CASSEL – Esses dados mostram que 82% do desmatamento não é dos assentamentos e não é dos pequenos agricultores. O que incomoda, de vez em quando, é que parece que as pessoas não olham os dados oficiais.
FOLHA – Quando o sr. diz que os assentamentos não deveriam entrar na lista, o sr. leva em conta uma questão técnica ou o fato de os assentados serem aliados do PT?
CASSEL – Técnica. A minha restrição àquela lista é que ela é imperfeita do ponto de vista técnico. Ela não reproduz a realidade, ajuda a confundir, acaba protegendo quem mais desmata.
FOLHA – O ministro Minc disse à Folha que não irá rever a lista.

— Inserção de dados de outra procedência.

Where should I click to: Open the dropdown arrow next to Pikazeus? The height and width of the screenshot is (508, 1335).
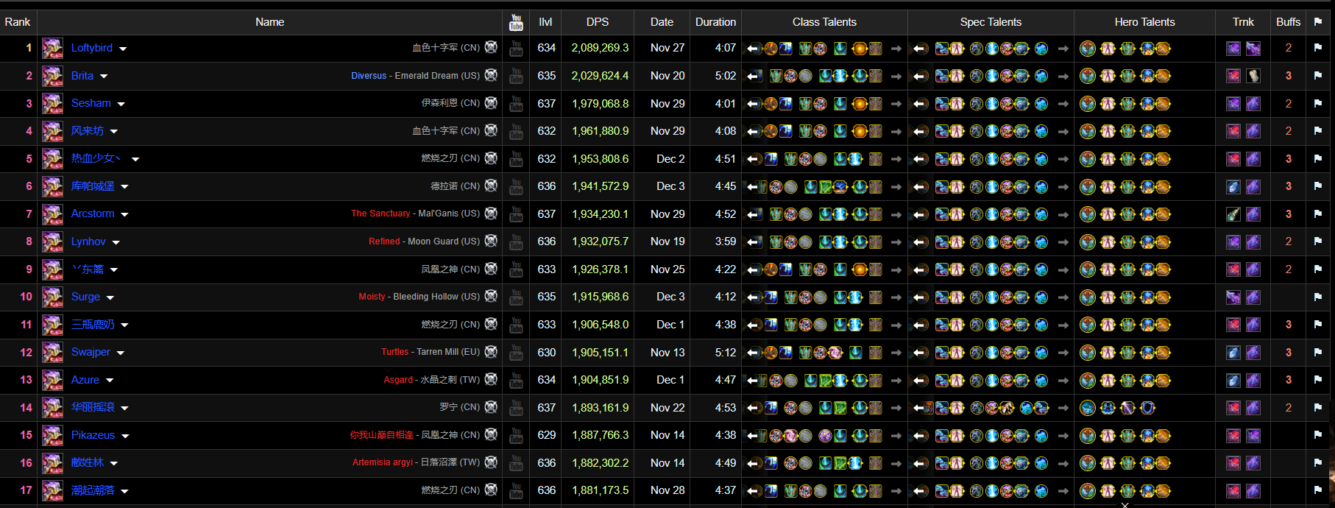click(125, 437)
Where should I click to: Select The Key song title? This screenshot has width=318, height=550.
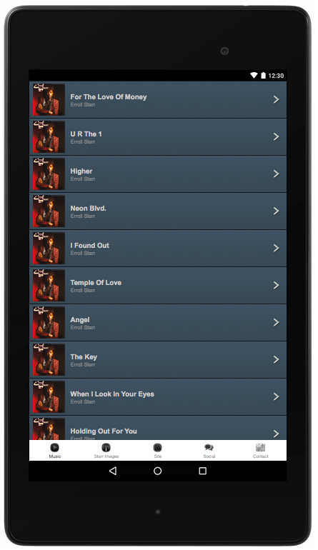tap(84, 357)
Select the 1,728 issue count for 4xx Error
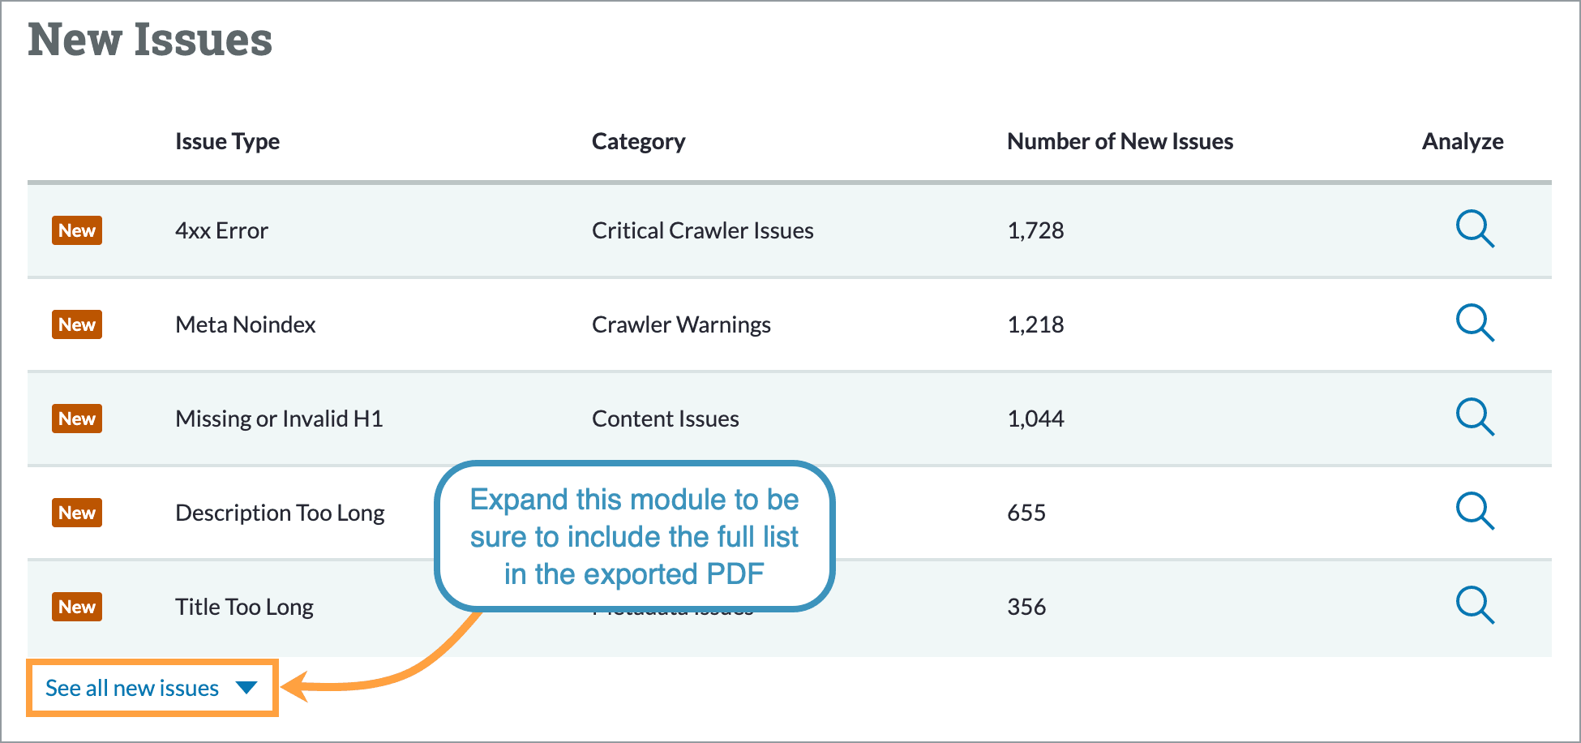 click(1035, 230)
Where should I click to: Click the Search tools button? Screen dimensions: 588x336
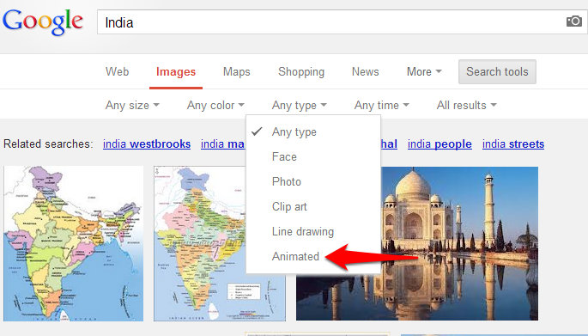coord(497,71)
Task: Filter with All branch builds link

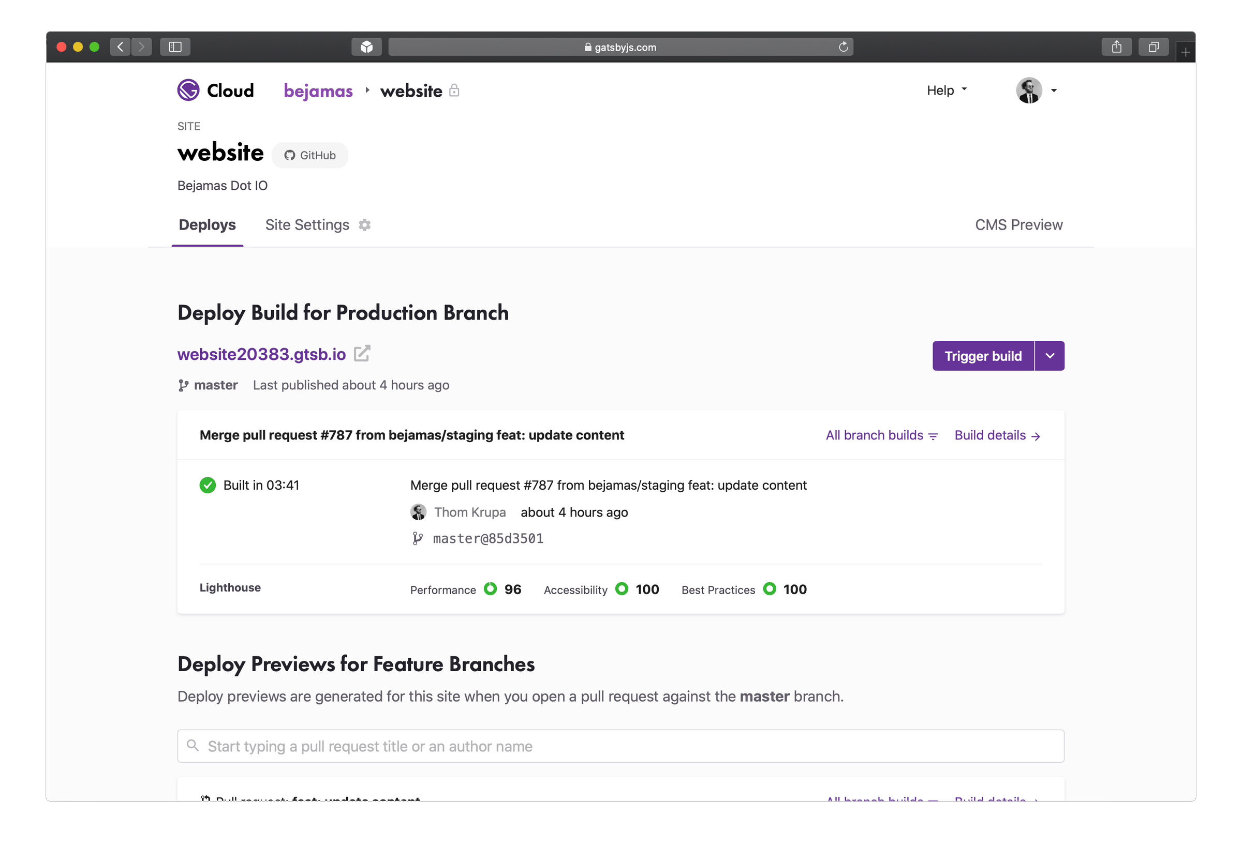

CASSEL – Acho que o Ibama vai, mais cedo ou mais tarde, construir uma lista mais próxima à realidade, com mais cuidado.
Quando o ministro não lê e não checa, a chance de erro é muito grande. A lista está errada, esse é o problema. Ela precisa ser substituída por uma outra lista, que reflita a realidade.
FOLHA – O Incra anunciou uma varredura nos assentamentos. Isso não é uma prova de que o órgão desconhece a realidade dos projetos?

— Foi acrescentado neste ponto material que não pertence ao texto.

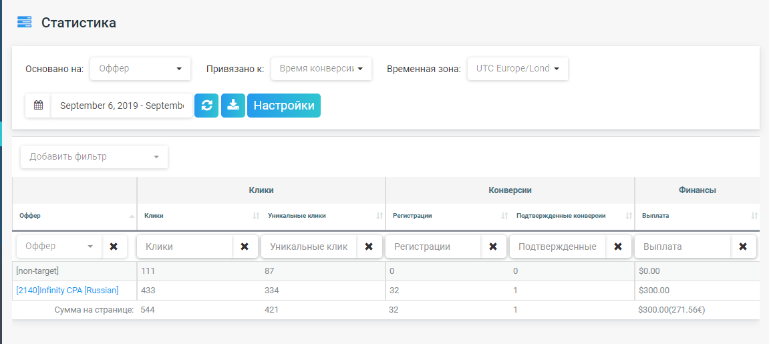Click the date range input field
Viewport: 769px width, 344px height.
click(121, 106)
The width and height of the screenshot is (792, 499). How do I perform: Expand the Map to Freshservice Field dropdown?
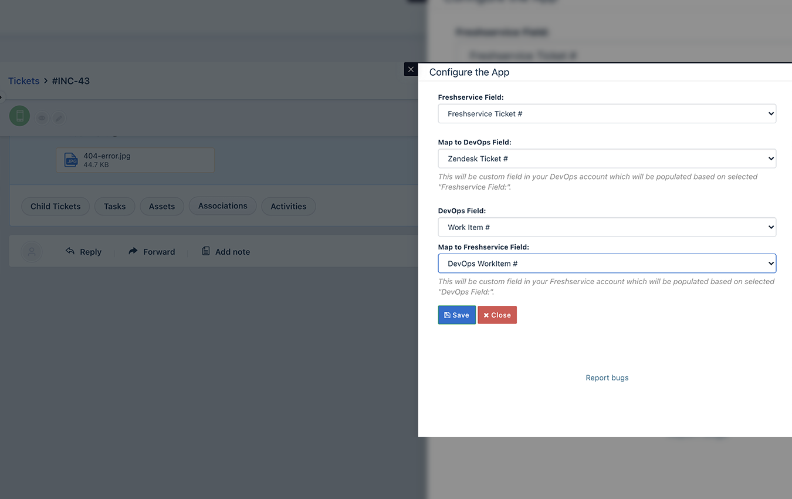pos(607,264)

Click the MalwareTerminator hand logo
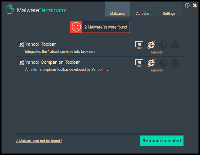11,10
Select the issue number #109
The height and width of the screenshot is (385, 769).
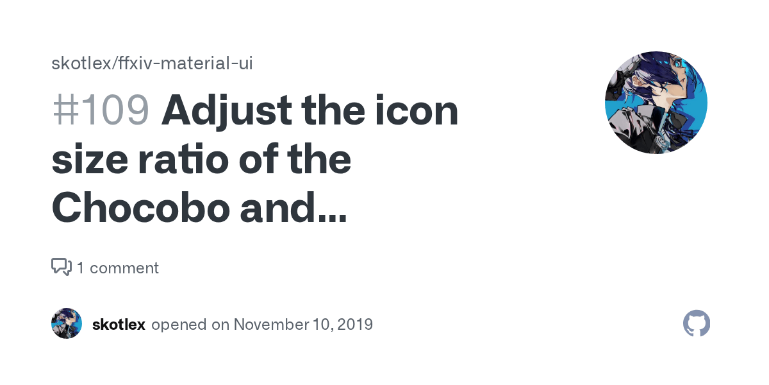101,110
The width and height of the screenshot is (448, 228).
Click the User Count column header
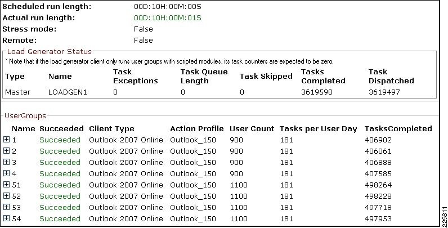(252, 129)
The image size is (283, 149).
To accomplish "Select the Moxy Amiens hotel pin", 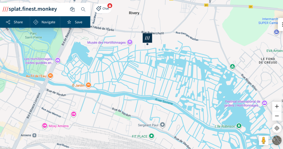I will (45, 126).
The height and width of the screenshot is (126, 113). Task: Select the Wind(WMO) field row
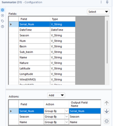click(x=42, y=79)
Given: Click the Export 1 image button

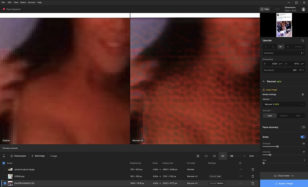Looking at the screenshot, I should click(284, 183).

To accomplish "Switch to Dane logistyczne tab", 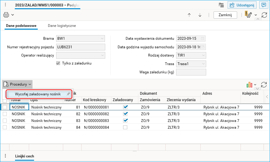I will pos(62,26).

CASSEL – Não. Oito assentamentos foram citados numa lista, e o setor público tem a obrigação de fazer um mergulho nisso e buscar informações mais precisas.
FOLHA – O governo federal é responsável por essas famílias até que ela recebam o título definitivo?

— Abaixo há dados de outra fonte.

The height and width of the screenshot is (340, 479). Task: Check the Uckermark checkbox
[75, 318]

CASSEL – Isso seria um paternalismo absurdo. O Incra oferece assistência técnica, crédito.
Evidente que essas pessoas são as responsáveis. Se for constatado desmatamento criminoso, ele tem que perder o lote.
FOLHA – O Incra pode fazer a regularização fundiária na Amazônia?
CASSEL – Tem, desde que seja desburocratizada a legislação.
FOLHA – Mangabeira Unger defende a criação de um órgão apenas para cuidar do processo de regularização fundiária. Qual é sua opinião?
CASSEL – Isso é baseado num diagnóstico errado. Eu posso criar um, dois, três órgãos novos, posso montar uma grande estrutura, mas, com a legislação atual, não vai fazer [a regularização fundiária].
Frase
“Não concordo com a afirmação de que os grandes responsáveis pelo desmatamento são os assentados A lista é imperfeita do ponto de vista técnico. Ela ajuda a confundir, acaba protegendo quem mais desmata Quando o ministro [Minc] não lê e não checa, a chance de erro é muito grande. A lista está errada, precisa ser substituída por uma que reflita a realidade Eu posso criar órgãos [apenas para cuidar da regularização fundiária], montar uma grande estrutura, mas, com a legislação atual, não vai fazer [a regularização]”. GUILHERME CASSEL, ministro do Desenvolvimento Agrário.